The answer must consist of the entries, copied exactly and in full.

◆ ◆ ◆ ◆

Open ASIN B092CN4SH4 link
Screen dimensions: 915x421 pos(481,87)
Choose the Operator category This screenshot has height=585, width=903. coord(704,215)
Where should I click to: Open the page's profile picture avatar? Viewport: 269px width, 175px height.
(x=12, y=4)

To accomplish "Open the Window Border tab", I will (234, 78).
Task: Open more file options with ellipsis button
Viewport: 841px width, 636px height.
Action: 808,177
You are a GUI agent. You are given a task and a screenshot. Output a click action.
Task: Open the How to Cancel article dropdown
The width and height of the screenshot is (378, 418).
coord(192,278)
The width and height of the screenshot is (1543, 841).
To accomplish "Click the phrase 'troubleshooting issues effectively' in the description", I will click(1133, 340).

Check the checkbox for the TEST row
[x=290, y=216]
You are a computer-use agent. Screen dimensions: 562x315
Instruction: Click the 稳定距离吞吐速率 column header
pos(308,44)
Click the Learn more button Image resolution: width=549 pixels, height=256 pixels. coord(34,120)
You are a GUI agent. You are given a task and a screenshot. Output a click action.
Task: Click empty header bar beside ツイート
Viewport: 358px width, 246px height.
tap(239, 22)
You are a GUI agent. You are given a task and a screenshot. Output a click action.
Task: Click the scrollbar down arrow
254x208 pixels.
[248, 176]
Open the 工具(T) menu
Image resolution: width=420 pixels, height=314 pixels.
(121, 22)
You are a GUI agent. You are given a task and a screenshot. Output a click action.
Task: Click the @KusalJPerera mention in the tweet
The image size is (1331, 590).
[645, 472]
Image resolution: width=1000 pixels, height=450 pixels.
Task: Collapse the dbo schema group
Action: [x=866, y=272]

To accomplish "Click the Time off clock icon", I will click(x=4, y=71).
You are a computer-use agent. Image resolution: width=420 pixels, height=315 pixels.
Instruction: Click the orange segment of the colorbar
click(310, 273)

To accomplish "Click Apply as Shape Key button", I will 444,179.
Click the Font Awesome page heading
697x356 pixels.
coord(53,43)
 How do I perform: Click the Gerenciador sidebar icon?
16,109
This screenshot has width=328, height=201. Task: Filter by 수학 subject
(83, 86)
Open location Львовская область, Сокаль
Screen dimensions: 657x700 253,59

◆ ◆ ◆ ◆

→ **THE COMPLETED TASK**
Open ASIN B092CN4SH4 link
Screen dimensions: 915x421 pos(481,87)
Choose the Operator category This screenshot has height=585, width=903. coord(704,215)
Where should I click to: Open the page's profile picture avatar? Viewport: 269px width, 175px height.
(x=12, y=4)

To accomplish "Open the Window Border tab", I will (234, 78).
Task: Open more file options with ellipsis button
Viewport: 841px width, 636px height.
Action: 808,177
You are a GUI agent. You are given a task and a screenshot. Output a click action.
Task: Open the How to Cancel article dropdown
The width and height of the screenshot is (378, 418).
coord(192,278)
The width and height of the screenshot is (1543, 841).
To accomplish "Click the phrase 'troubleshooting issues effectively' in the description", I will click(1133, 340).

Check the checkbox for the TEST row
[x=290, y=216]
You are a computer-use agent. Screen dimensions: 562x315
Instruction: Click the 稳定距离吞吐速率 column header
pos(308,44)
Click the Learn more button Image resolution: width=549 pixels, height=256 pixels. coord(34,120)
You are a GUI agent. You are given a task and a screenshot. Output a click action.
Task: Click empty header bar beside ツイート
Viewport: 358px width, 246px height.
tap(239, 22)
You are a GUI agent. You are given a task and a screenshot. Output a click action.
Task: Click the scrollbar down arrow
254x208 pixels.
[248, 176]
Open the 工具(T) menu
Image resolution: width=420 pixels, height=314 pixels.
(121, 22)
You are a GUI agent. You are given a task and a screenshot. Output a click action.
Task: Click the @KusalJPerera mention in the tweet
The image size is (1331, 590).
[645, 472]
Image resolution: width=1000 pixels, height=450 pixels.
Task: Collapse the dbo schema group
Action: [x=866, y=272]

To accomplish "Click the Time off clock icon", I will click(x=4, y=71).
You are a computer-use agent. Image resolution: width=420 pixels, height=315 pixels.
Instruction: Click the orange segment of the colorbar
click(310, 273)

To accomplish "Click Apply as Shape Key button", I will 444,179.
Click the Font Awesome page heading
697x356 pixels.
coord(53,43)
 How do I perform: Click the Gerenciador sidebar icon?
16,109
This screenshot has width=328, height=201. Task: Filter by 수학 subject
(83, 86)
Open location Львовская область, Сокаль
Screen dimensions: 657x700 253,59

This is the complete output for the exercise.